Trinity is more than the sum of its parts

Architecture part 1: The core improvement

AMD - logoAMD’s Trinity CPU is one mutt of a chip, with paradigms taken from a lot of recent CPUs. The sum of the parts all add up to a very interesting whole that transcends any one piece.

On paper, Trinity is not a very unusual part, it looks like a 4-core Bulldozer variant with 384 VLIW4 shaders. A mildly tweaked CPU with a middling core and last gen GPUs is exciting? Actually yes it is, because Trinity is about the careful use of parts that add up to a coherent whole, not an amalgam of disparate parts and duct tape. While there are no big bangs, there is a lot of little improvements coupled with the elimination of many bottlenecks, all done with an eye on efficiency. Trinity is a damn good chip.

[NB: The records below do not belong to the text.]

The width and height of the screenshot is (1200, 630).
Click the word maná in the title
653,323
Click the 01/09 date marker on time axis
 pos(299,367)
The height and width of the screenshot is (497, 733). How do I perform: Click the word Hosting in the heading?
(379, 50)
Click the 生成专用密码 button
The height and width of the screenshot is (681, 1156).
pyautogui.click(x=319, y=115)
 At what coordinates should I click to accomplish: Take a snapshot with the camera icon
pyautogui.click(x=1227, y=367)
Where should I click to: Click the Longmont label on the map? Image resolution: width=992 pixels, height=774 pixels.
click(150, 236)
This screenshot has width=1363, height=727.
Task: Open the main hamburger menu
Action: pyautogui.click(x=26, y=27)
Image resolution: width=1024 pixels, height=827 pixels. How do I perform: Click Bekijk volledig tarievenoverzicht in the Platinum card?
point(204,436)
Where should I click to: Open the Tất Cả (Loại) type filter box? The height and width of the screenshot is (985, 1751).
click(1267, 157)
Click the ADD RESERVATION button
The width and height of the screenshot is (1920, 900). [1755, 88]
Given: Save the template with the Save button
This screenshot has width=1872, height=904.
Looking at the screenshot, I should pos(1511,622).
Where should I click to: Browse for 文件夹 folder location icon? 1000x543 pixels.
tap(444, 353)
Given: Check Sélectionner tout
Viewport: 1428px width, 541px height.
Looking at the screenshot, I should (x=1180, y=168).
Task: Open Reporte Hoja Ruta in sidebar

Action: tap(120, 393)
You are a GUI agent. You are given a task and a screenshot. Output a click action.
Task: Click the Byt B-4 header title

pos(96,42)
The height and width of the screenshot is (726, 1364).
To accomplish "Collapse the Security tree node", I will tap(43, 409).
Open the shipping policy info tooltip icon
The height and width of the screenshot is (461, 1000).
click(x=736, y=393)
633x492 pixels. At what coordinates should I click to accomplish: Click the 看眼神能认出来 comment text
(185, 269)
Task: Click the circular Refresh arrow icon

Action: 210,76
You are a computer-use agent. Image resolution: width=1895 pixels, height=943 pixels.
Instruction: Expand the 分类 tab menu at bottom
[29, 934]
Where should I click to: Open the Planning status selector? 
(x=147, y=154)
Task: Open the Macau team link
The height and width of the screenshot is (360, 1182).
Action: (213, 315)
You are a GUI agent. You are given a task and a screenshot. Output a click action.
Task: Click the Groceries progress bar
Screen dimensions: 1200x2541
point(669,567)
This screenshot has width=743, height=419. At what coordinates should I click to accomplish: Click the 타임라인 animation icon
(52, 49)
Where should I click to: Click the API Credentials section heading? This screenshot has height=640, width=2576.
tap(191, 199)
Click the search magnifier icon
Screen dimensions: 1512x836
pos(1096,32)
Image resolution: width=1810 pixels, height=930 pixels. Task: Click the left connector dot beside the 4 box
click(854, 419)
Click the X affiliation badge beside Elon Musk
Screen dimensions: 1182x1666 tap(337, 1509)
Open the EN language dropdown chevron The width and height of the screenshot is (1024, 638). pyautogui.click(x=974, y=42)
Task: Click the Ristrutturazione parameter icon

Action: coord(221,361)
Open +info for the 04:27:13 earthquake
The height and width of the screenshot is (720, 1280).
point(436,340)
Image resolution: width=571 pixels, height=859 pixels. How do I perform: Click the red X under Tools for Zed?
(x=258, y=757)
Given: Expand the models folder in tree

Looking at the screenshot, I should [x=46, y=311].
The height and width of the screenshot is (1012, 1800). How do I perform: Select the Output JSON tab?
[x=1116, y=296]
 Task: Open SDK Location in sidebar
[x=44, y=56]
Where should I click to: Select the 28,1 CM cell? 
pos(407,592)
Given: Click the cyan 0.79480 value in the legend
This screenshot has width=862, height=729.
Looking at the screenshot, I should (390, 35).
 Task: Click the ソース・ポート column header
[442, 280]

Lets look at Trinity, and start off with a little homework. As of now, five Trinity variants have been released, all mobile. The reviews have run from average to pretty good, depending on what is being looked at, with gaming and consumer uses faring far better than raw CPU workloads. Battery life was also a lot better than expected in sample notebooks. To sum up Trinity in a sound bite fashion, it is an energy sipper that is good for games and consumer apps, but loses in HPC workloads, about what the pre-release information telegraphed.

Trinity die shot

Trinity die shot

Trinity may be the spiritual successor to Llano, but it shares much more in common with Bulldozer. Both of these are at least a generation behind Trinity in many critical ways. If you are not very familiar with the architectures of both chips, you might want to read up on the four Bulldozer pieces on SemiAccurate (core, uncore, problems, and more problems) and the Llano core and uncore pieces.

On paper, Trinity is just two tweaked Bulldozer modules, the Bulldozer System Request Queue (SRQ)/Unified North Bridge (UNB), the Llano CPU <-> GPU busses (Onion and Garlic), and few other bits all crammed in to an overall Llano-esque layout. All of these pieces are massively updated, and incorporate a lot of learning since their introduction in Bulldozer and Llano. The polishing process seems to have done wonders for the overall functionality and cohesiveness of Trinity, it is more than the sum of its parts.

From Bulldozer to Piledriver:

The first question on most people’s mind is, did the Piledriver core fix the problems of Bulldozer? Short answer, yes and no. Piledriver has undoubtedly improved Bulldozer, the rough edges are completely ironed out, but not everything is ‘fixed’. Intel’s Sandy Bridge and Ivy Bridge cores are not going to be threatened by anything AMD does for single threaded performance, nor will overall throughput be a challenge. That is the no, AMD still loses badly to *Bridge on raw CPU performance. Then what did AMD do right?

As we suspected in the Bulldozer pieces, AMD has lots of things that were not exactly what they should have been in the core, and those were all tweaked a little here, a little there for Piledriver. Buffers were enlarged, data paths widened, and things generally flow better.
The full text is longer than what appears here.